# Data Cleaning with Pandas

In [187]:
import pandas as pd

## Scenario

As data scientists, we want to build a model to predict the sale price of a house in Seattle in 2019, based on its square footage. We know that the King County Department of Assessments has comprehensive data available on real property sales in the Seattle area. We need to prepare the data.

### First, get the data!

When working on a project involving data that can fit on our computer, we store it in a `data` directory.

```bash
cd <project_directory>  # example: cd ~/flatiron_ds/pandas-3
mkdir data
cd data
```

Note that `<project_directory>` in angle brackets is a _placeholder_. You should type the path to the actual location on your computer where you're working on this project. Do not literally type `<project_directory>` and _do not type the angle brackets_. You can see an example in the _comment_ to the right of the command above.

Now, we'll need to download the two data files that we need. We can do this at the command line:

```bash
wget https://aqua.kingcounty.gov/extranet/assessor/Real%20Property%20Sales.zip
wget https://aqua.kingcounty.gov/extranet/assessor/Residential%20Building.zip
```

*Note:* If you do not have the `wget` command yet, you can install it: `brew install wget`.

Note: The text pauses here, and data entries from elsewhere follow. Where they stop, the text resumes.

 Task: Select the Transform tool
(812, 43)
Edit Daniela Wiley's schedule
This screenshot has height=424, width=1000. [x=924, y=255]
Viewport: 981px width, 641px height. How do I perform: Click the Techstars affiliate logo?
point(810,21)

Note that `%20` in a URL translates into a space. Even though you will *never put spaces in filenames*, you may need to deal with spaces that _other_ people have used in filenames.

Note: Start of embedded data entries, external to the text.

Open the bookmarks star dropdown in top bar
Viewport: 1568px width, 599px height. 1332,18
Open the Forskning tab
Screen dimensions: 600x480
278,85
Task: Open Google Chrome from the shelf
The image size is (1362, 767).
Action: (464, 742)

There are two ways to handle the spaces in these filenames when referencing them at the command line.

#### 1. You can _escape_ the spaces by putting a backslash (`\`, remember _backslash is next to backspace_) before each one:

`unzip Real\ Property\ Sales.zip`

This is what happens if you tab-complete the filename in the terminal. Tab completion is your friend!

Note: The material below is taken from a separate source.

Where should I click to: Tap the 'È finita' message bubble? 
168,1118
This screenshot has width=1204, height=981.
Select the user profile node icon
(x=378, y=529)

#### 2. You can put the entire filename in quotes:

`unzip "Real Property Sales.zip"`

Try unzipping these files with the `unzip` command. The `unzip` command takes one argument, the name of the tile that you want to unzip.


You can use tab completion (press the `tab` key after the first three letters) to fill in the names, including spaces. This will 

In [188]:
sales_df = pd.read_csv('data/EXTR_RPSale.csv')

  interactivity=interactivity, compiler=compiler, result=result)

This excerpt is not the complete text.